Releases: niaid/primer-id-progs
A few things
Added a script count_haplotypes.pl
to take translated reads (output of convert_reads_to_amino_acid.pl), extract amino acids at particular positions and tally the motifs up across multiple files.
Added license information and third-party software references.
Fixed a bug in get_majority_block_bam (thanks to @jrkirk61 for reporting!)
Added logic to handle a situation where all residues at a position are ambiguous.
Added a new option to compute_cutoff script to allow the user to specify an acceptable minimum threshold primerID group size.
Confidence thresholds
This release sees some helpful additions:
- 95% confidence intervals for each of the variants and the cMAF (combined minor allele frequency), as well as the confidence threshold for each amplicon. The confidence threshold is the median value for the high end of the 95% confidence interval of the variants of an amplicon, which is basically the background level. If the low end of the 95% confidence interval for a variant is above this confidence threshold, we can be fairly certain that the variant is real. There are probably many real variants below that threshold as well, but this is a conservative filter to get a high-confident set of variants.
- Added feature to count up the bases before and after merging reads with PrimerID, so we can compute the overall background noise reduction
- Now combine_linkage_values.pl actually does merge files! The merge_replicates sub was just a shell before. It computes a combined p-value using Fishers method.
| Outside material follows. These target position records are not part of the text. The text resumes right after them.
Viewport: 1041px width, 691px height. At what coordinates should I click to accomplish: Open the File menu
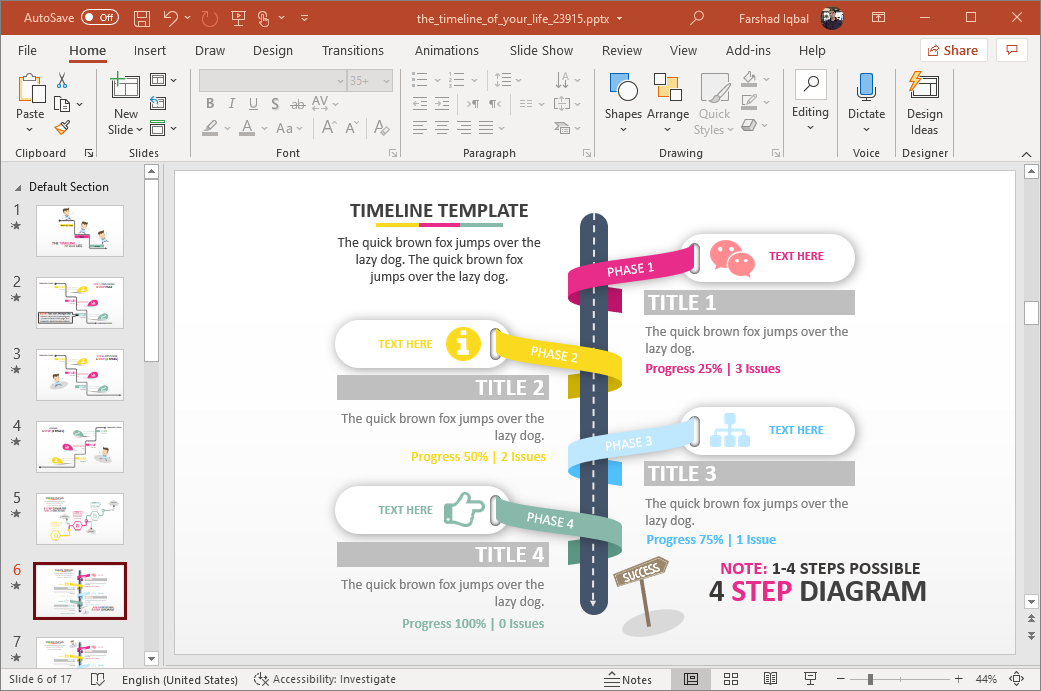tap(27, 50)
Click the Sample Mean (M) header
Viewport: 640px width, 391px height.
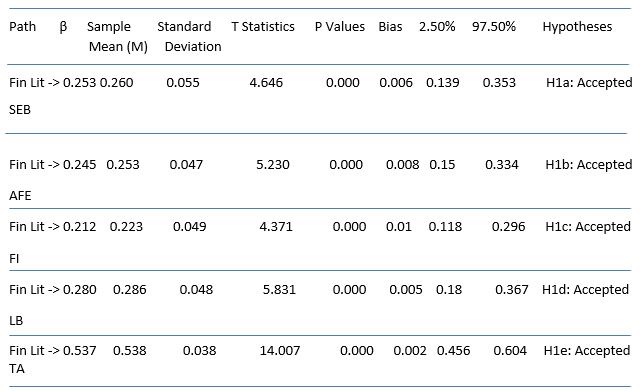click(118, 37)
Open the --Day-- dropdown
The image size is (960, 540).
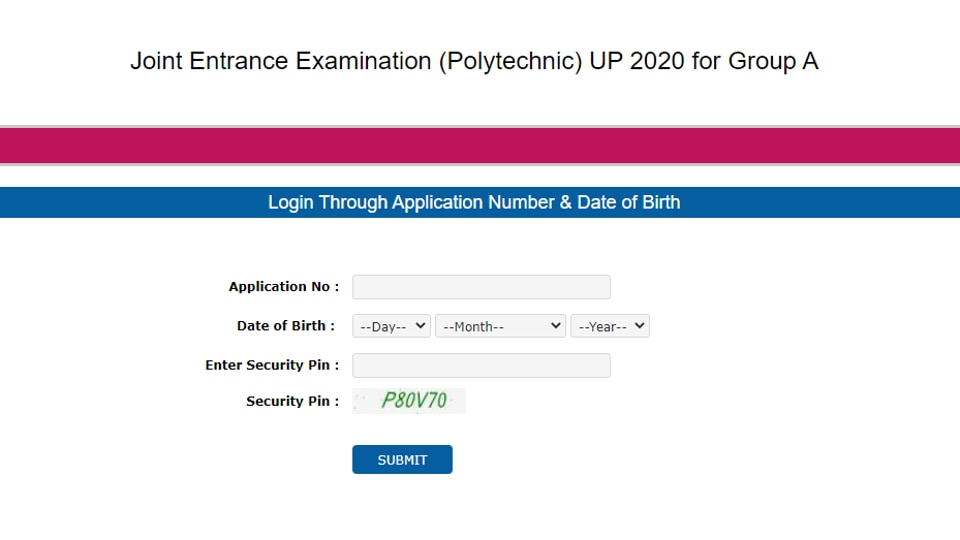click(x=391, y=326)
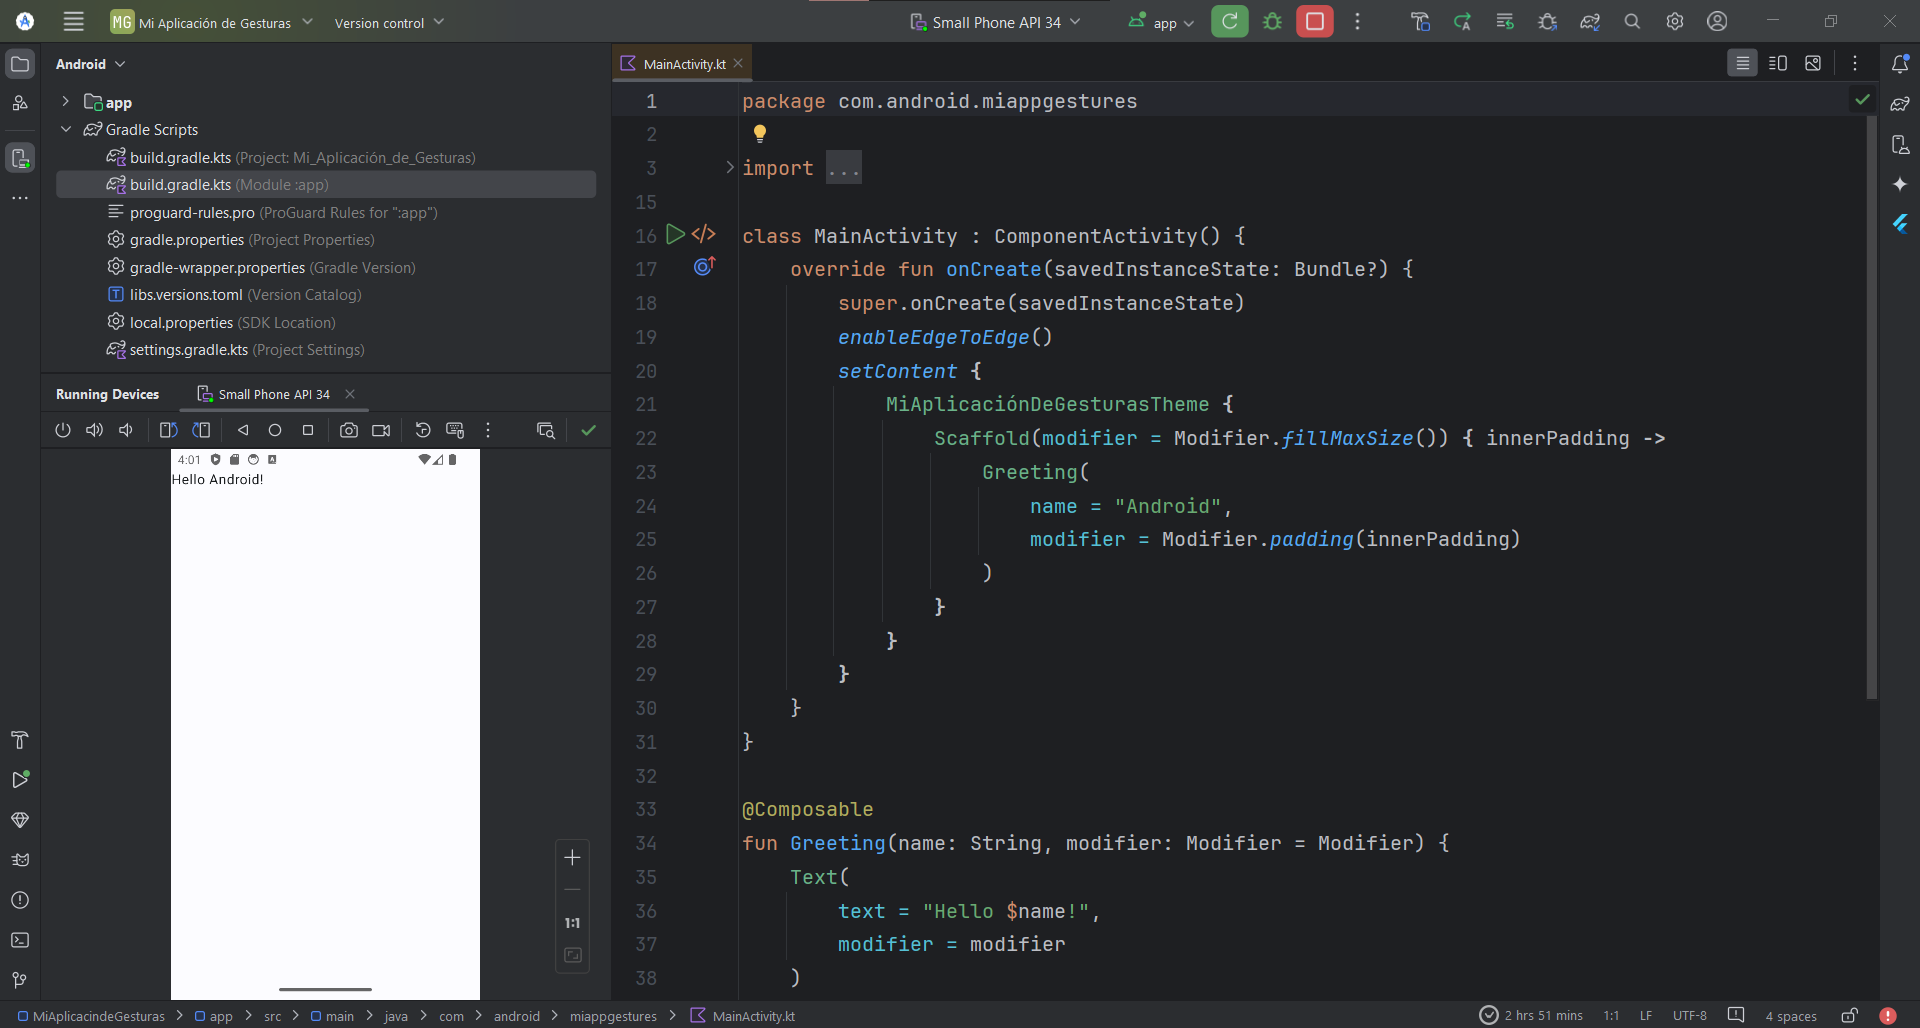Select the MainActivity.kt editor tab
Screen dimensions: 1920x1028
684,64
- Updated compare_variant_frequency script to work with the new output format for convert_reads script. Added additional columns to show whether the variant in a comparison pass the confidence threshold for the amplicon, and the log2 ratio of change in cMAF between the two samples being compared. I changed the filter for this script from just using adjusted p-value < 0.05 by adding filter for absolute log2Ratio_cMAF > 1, and requiring that at least one of the variants in the comparison is above the confidence threshold.
And a few bug fixes:
- Modified calculate_linkage script to compute the p-value outside of the Parallel loop. Much faster and no more Statistics::R errors for jobs with lots (e.g., 500+) comparisons.
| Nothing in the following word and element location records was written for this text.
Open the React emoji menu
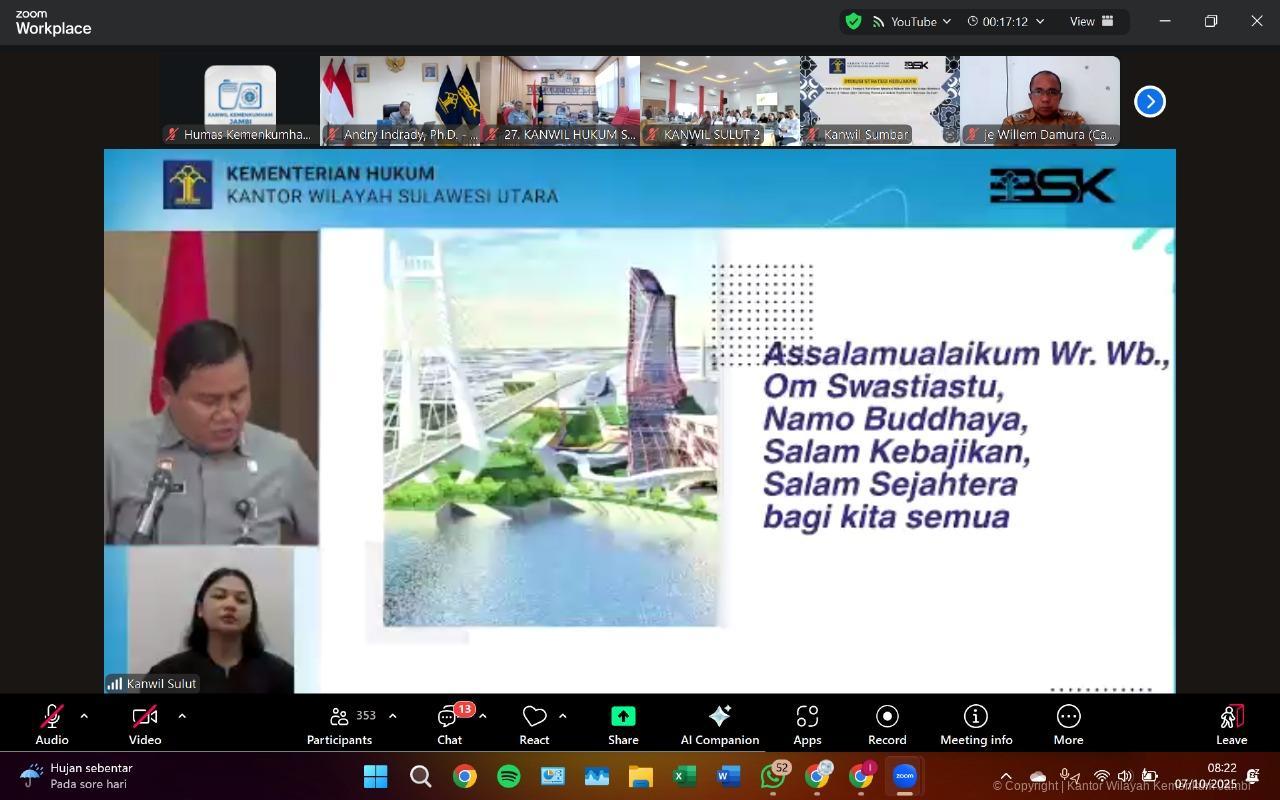The height and width of the screenshot is (800, 1280). pyautogui.click(x=534, y=724)
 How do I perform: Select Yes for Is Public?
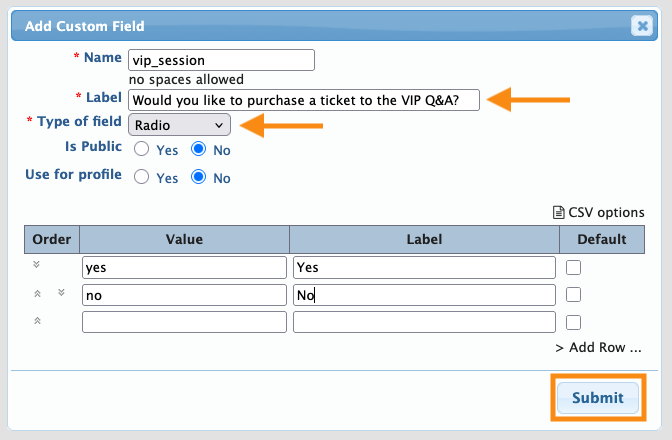coord(142,149)
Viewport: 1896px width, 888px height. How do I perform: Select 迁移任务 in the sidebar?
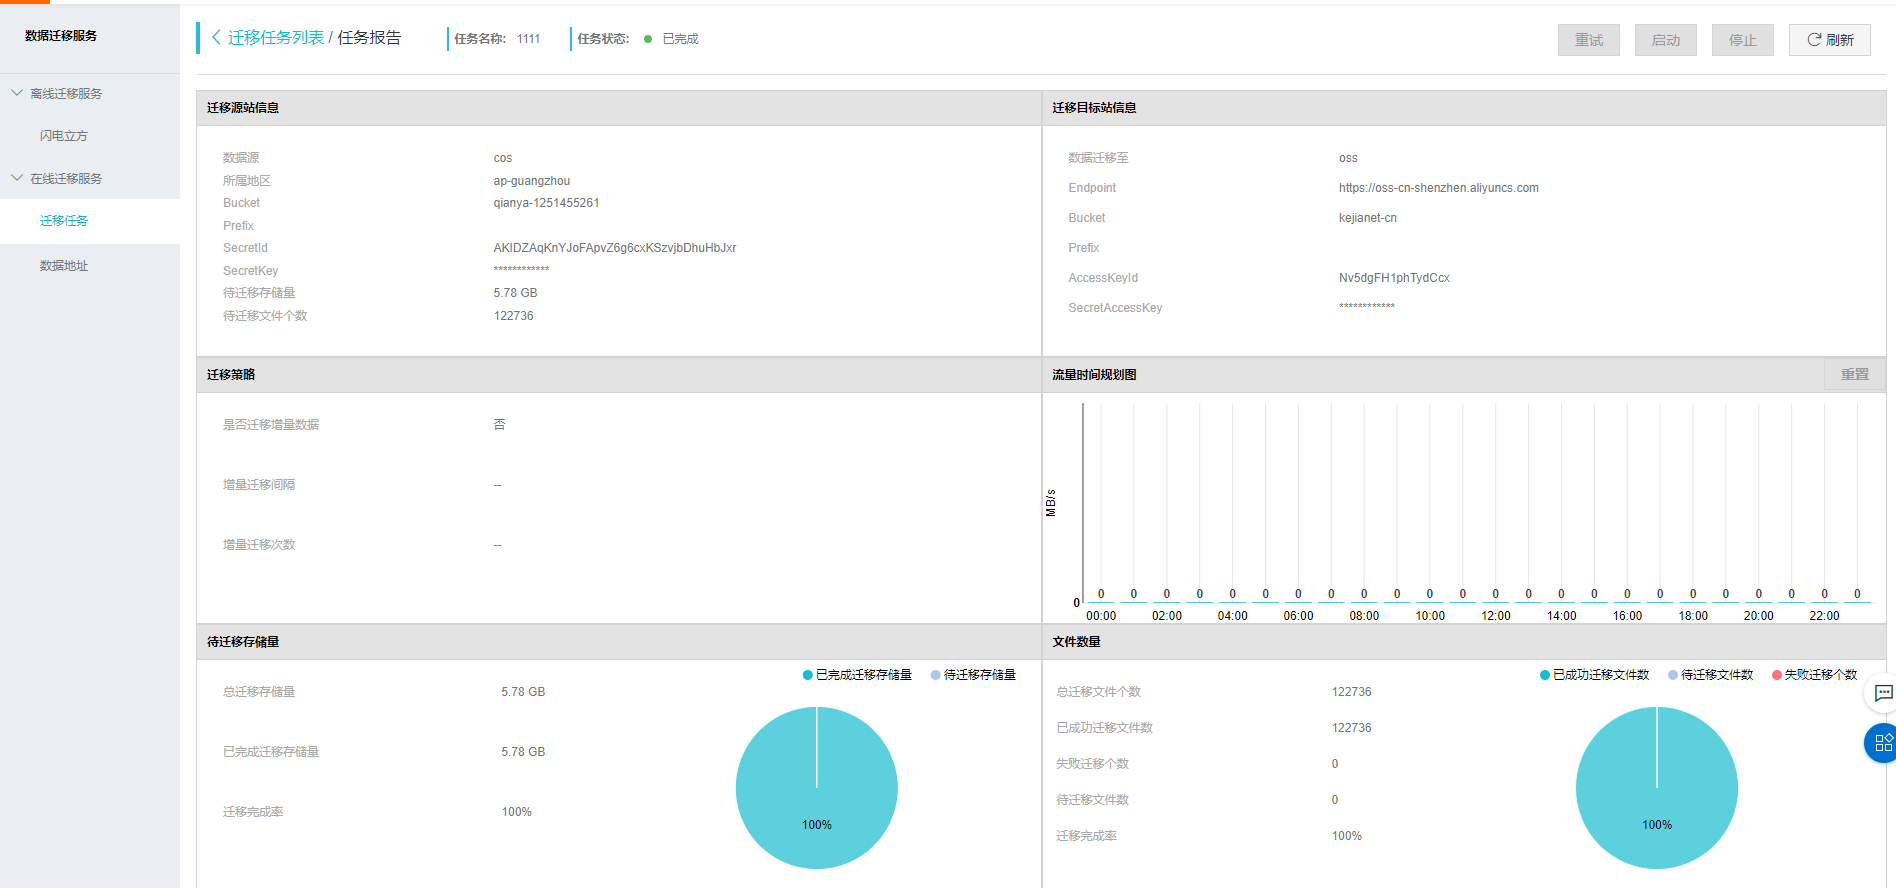(64, 221)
- Modified merge_tally script to not print extremely low coverage variants (usually beyond the reference).
New convert_reads workflow for large files
This point release adds a new script merge_tally.pl
, which replaces the functionality of merge_tally_overlapping_regions.pl
, and also makes it possible to run convert_reads on very large files, containing millions of reads. The procedure basically entails splitting the fasta file into separate files (~5-10,000 reads per file is good), running convert_reads_to_amino_acid.pl
on each file, then merging the output with merge_tally.pl
. The nuc, codon, aa, and merged tally files are recreated. (See tutorial for examples of running.)
As part of this, the code for the convert_reads script was refactored to put several subroutines into a module, primerid.pm
so that they were accessible to merge_tally.pl
.
Snapshot for sharing
Sharing this release with Chris Brooke's team at the University of Illinois.
This release has a few bug fixes:
- Fixed a bug in convert_reads where stop codons were not being printed.
- Fixed a bug in convert_reads where stop codons were not being considered unambiguous.
- Fixed a bug in calculate_linkage to see that the variant is above the threshold in at least one of the replicates.
And a few enhancements:
- Added columns to tally up unambiguous residues separately from ambiguous residues. This makes the script add_consensus_columns_to_frequency_tables.pl unnecessary.
- Added compute_cutoff.pl script to compute minimum primerID size cutoff.
- Added libexec folder for MAFFT 7.221 to make it portable.
- Added a brief tutorial along with test files.
First release
This is the first snapshot release of the software repository, last updated June 20, 2016. This includes updates to enable the scripts to work on the NIAID Locus cluster. It also includes updated dependencies in the repository (e.g., samtools 1.3), and additional dependencies were added to the repository, including clustalw2, bcftools, vcfutils, seqtk, and picard.jar.